On 02/02/2016 04:47 AM, Mark Brown wrote:
> On Mon, Feb 01, 2016 at 03:39:23PM -0700, Joshua Henderson wrote:
>> From: Purna Chandra Mandal <purna.mandal@...rochip.com>
>> There is a BUG in the way SPI_MASTER_MUST_RX/TX is implemented which can create
> Bug is a WORD like any other WORD...
ack.
>> (1) spi core assigns dummy_rx buffer to transfer.rx_buf member and
>> (2) passes it to lower layer for handling. and lower layer completed the
>> transfer/message in due time.
>> (3) spi core deletes the buffer if no other requests pending, but
>> 'transfer.rx_buf' continues to hold *stale* dummy buffer pointer.
>> (4) If spi client driver (like mmc_spi) reuses the same transfer structure and
>> don't touch .rx_buf to NULL
>> mmc_spi doesn't reset the ptr unless data transfer direction changes in future
>> transaction(s). spi core will skip assigning new dummy buffer and underlying
>> master driver will treat .rx_buf as legitimate ptr. This will result into memory
>> corruption due to usage of free'd ptr.

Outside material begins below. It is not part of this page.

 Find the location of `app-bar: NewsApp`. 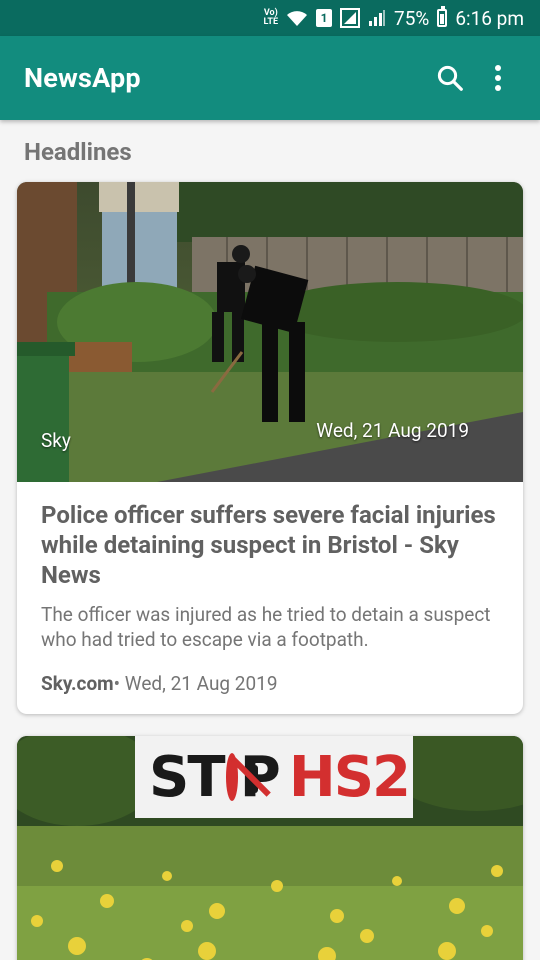

app-bar: NewsApp is located at coordinates (270, 78).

> It's not clear to me that this is the best fix, it's causing problems to
> free the transfer but we could also fix that by just not freeing the
> dummy data once we realize we need it unless the adaptor is freed. That
> should also be more efficient since it saves us having to allocate and
> free things.
Idea is good, but not sufficient.
Dummy buffers are _reallocated_ to accommodate larger size of transfer. In this if
[originally NULL] .rx_buf/.tx_buf is not reset back to NULL after the transfer
is over spi-core will find those .rx/tx_buf non-NULL in next _transfer() call and
will pass the stale rx/tx_buf to spi controller driver which will definitely
corrupt the memory and crash the system.
Above all the whole design depends on trust that core will not play with any data-structure
which will break object-oriented/layered approach. So better to undo the modification
(when needed to facilitate some functionality) unless core wants those information to be passed
back to caller/client for reporting success or error or else.